Happy ending doesn't change the super sour feeling left by the queen-focused chapter. Momo gets to be married happily, but the author still decided that another character was forced to break up with her girlfriend and marry some dude she didn't know.
But hey, it's okay because "look, she's happy now anyway". It's what's annoying me the most (and making me very uncomfortable), that it was shown very positively and the forced break-up didn't matter. I guess it was just a phase.
No one was forced to do everything. Stop projecting. The chapter is so long passed, it's silly of you to bring up now. We had this argument long ago.
Following your traditional and familial responsibilities is not being forced. She chose to do it, it even showed that in the chapter in question.
If anything, the only 'forcing' happening around here is you trying to force your cultural preferences onto the author and the characters in their story.
I'm not sure how you read that chapter and got the impression that she was making a willing choice.
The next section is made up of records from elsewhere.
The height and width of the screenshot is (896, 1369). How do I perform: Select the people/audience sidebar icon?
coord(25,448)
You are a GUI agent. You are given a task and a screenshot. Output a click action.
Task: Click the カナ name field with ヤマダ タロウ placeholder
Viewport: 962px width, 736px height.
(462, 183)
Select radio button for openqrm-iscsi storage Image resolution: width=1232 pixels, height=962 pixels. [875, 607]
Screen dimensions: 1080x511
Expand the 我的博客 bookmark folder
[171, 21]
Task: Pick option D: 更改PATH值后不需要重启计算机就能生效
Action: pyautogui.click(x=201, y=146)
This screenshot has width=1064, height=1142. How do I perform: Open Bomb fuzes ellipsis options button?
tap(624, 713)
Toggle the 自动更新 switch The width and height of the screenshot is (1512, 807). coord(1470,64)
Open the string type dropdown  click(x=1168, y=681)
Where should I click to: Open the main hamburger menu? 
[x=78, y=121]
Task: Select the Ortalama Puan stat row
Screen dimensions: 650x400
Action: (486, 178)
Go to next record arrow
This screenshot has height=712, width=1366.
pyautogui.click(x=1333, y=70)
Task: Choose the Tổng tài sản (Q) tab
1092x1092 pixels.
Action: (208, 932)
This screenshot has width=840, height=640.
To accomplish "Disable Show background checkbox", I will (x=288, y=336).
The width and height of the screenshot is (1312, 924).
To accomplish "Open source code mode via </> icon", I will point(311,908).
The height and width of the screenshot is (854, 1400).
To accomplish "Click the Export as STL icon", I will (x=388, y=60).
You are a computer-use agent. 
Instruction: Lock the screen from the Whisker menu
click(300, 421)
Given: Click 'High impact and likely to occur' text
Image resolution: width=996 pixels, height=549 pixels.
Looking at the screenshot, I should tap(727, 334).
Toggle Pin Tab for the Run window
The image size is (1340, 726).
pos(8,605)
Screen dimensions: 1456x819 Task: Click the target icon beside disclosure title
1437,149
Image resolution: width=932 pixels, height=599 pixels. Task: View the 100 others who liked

Maybe this is so old that I shouldn't reopen an argument but here I go. I'd also hope that the entire argument isn't hanging on the use of the word "forced" because that would be semantics.
Had our current princess' parents been different and they'd actually chosen her a marriage partner against her will to be with Aki, you would also call that not "forced," or if we're sensitive to that word, how about "pressured" etc? That would be a happy ending, after she's protested and ended up broken down crying behind the door like her mother did? You would describe that in the history books as just a child who chose to follow her familial responsibilities? Simply, her choice?
It's funny because that's a documented phenomena Japan has dealt with in its recent past (decades ago) with these kinds of young (especially pre college) sapphic relationships and arranged marriages and likely is part of the allusion this story is making. But I guess all those women also just "chose to follow familial responsibilities too?" How would you characterize that?
The mother lucked out that her husband ended up a fine person but she did not hold her head high and break up with her love on her own, "for duty." She and her dressmaker went along with expectations, being powerless to do otherwise (just as our princess would have had to do). They have lingering feelings, clearly but have ended up alright, all things considered. It's pretty straightforward that the mother and daughter's stories run parallel, are meant to comment on each other but also to contrast the "old times" from the "new age," after lessons had been learned. It's a super cute story but it's cute because of how the mistakes of its past are rejected on the second go around precisely by those who felt the pressures of these imposed decisions "chosen by our parents" on their own childhood (the great art and all the funny, helps too).
Maybe I'll go reread these arguments to understand the logic. Edit: read them and they don't make much sense to me, logically, and certainly not narratively. So I'm glad I missed that discussion here then. Just wanted to add my piece so I get it out of my head.